Unlike my blogging confrère, I somewhat ashamedly enjoyed Juno, but primarily for the comically pathetic character played by Jason Bateman. He's an artistic dreamer compromised by the bourgeois constraints of making an upper-middle class living. He's also the only basically decent adult male protagonist in director Jason Reitman's three-film oeuvre (perhaps due to being written by Diablo Cody, rather than the director). That is, Bateman's character still has some idea -- no matter how illusory -- of making music for something other than its exchange value. If his new film, Up in the Air, and first film, Thank You for Smoking, both of which he wrote, are any indication, Reitman's more interested in the bourgeois male who serves as the beguiling, devilish proponent of Capital. In the earlier film, Aaron Eckhart (who's always been the artier house parallel to George Clooney) plays the chief propagandist for Big Tobacco with absolute zeal, completely committed to the libertarian ideal of capitalism as being best when it's amoral -- let the consumer qua homo economicus make up his own mind. That such corporations pay big bucks to the rhetorical charms of such men puts the big lie to this idealization. Eckhart's character never goes beyond being a fascinating evil in the film, which keeps the audience at a distance from him, making it clear one should put identification on hold. It's for that reason that the attempted dramatic turns fall flat, even though the movie ain't half bad. This time around, Reitman places the capitalist devil in a romantic comedy, using the most seductive of contemporary stars, Clooney.
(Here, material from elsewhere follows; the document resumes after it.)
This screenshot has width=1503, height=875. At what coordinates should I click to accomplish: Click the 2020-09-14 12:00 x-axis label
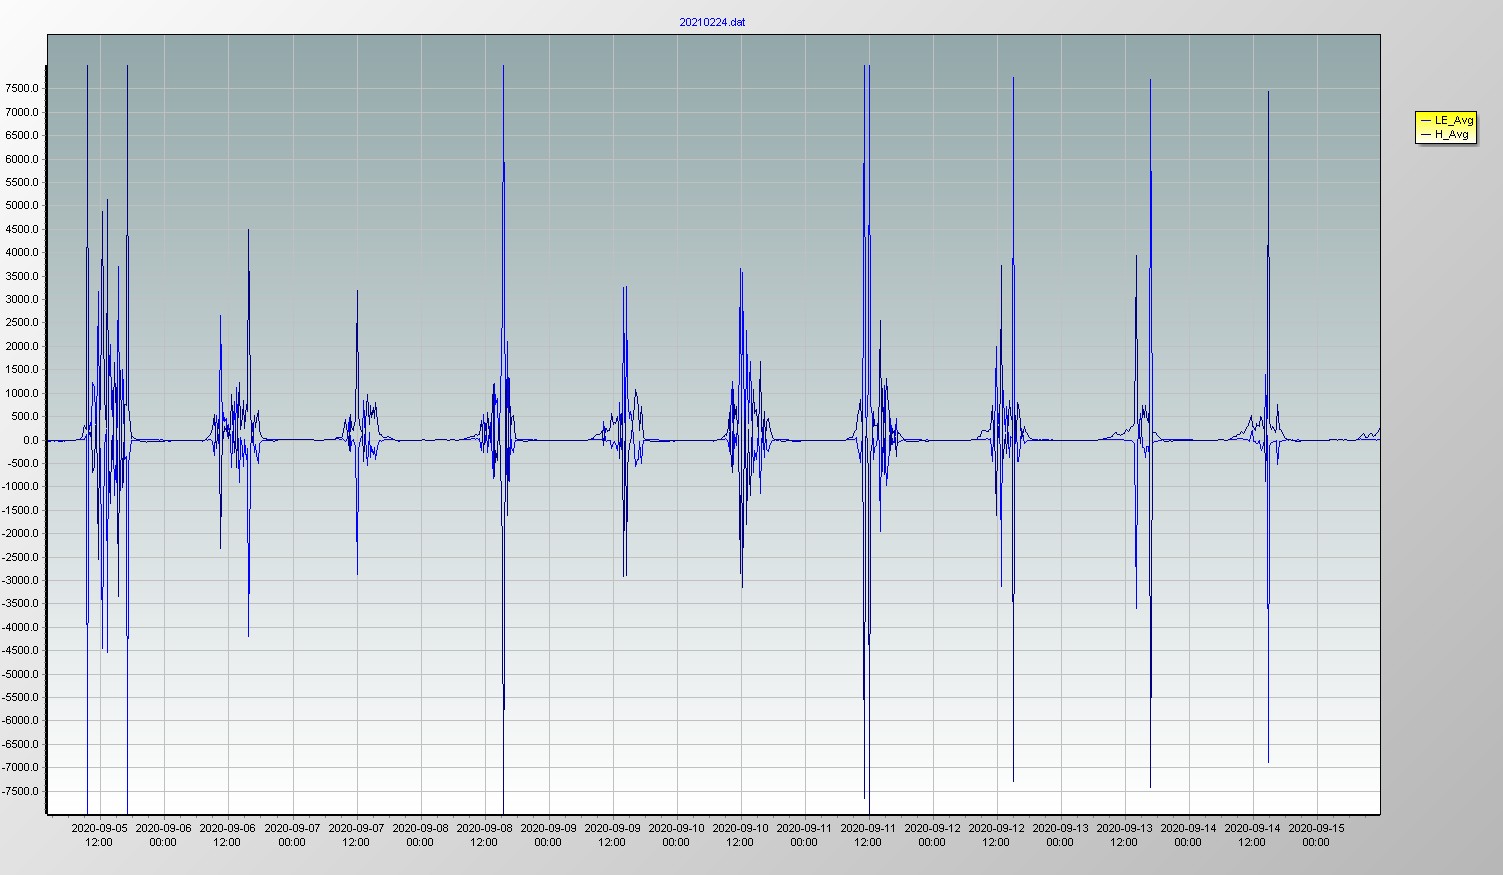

While Clooney gets compared to Cary Grant a lot (and for good reason), one thing he's never had is a role as good as the ones HitchcockHawks and their writers used to supply -- at least, until now. Ryan Bingham is Clooney's Roger O. Thornhill, a complete narcissistic asshole with whom, nonetheless, you can't help but identify due to his charisma and tragic disposition. Whereas Hitchcock and writer Ernest Lehman provide some phony absolution for the adman Thornhill at the end of North by Northwest, Reitman and co-writer Sheldon Turner remain true to the letter(s) of their character (which might as well be 'R.O.T.,' with the 'O' standing "for nothing"). Ryan is a hatchetman for corporate downsizing, who uses his silver tongue to do what corporate bosses are too cowardly to do directly. In the manner exhaustively detailed in Barbara Ehrenreich's Bright-Sided, he uses the depraved double-speak of the positive thinking movement to make employees (supposedly) feel good about being canned -- as if it's a chance for a new beginning, rather than being cast off alone into the void. He's also a part-time self-help guru for management, who's devised a nihilist philosophy that justifies his own inability to connect with humanity except through a miserable way of making a living:

By justifying his life's work as that of the lonely Charon's, ferrying the formerly employed across the river to another plane of existence, Ryan provides succor to management types who might feel bad about firing so many during a recession. The comedy begins when he faces his own potential downsizing by a recently hired Ivy-League graduate, Natalie Keener (Anna Kendrick), who's developed a series of flowcharts, scripts and internet software which makes his job capable of being done more efficiently by remote (over a computer screen). Since Natalie's internet approach doesn't possess the simulated warmth of Ryan's person-to-person equivocal skills, the company pairs them out in the field to improve upon her algorithms. In a rare instance in a Hollywood film, a character-too-smart-for-his/her-own-good is actually smart. Natalie's means-end philosophy of life makes for the perfect counterpoint to Ryan's more jaded solipsism. Both have difficulty interacting with others as ends in themselves. 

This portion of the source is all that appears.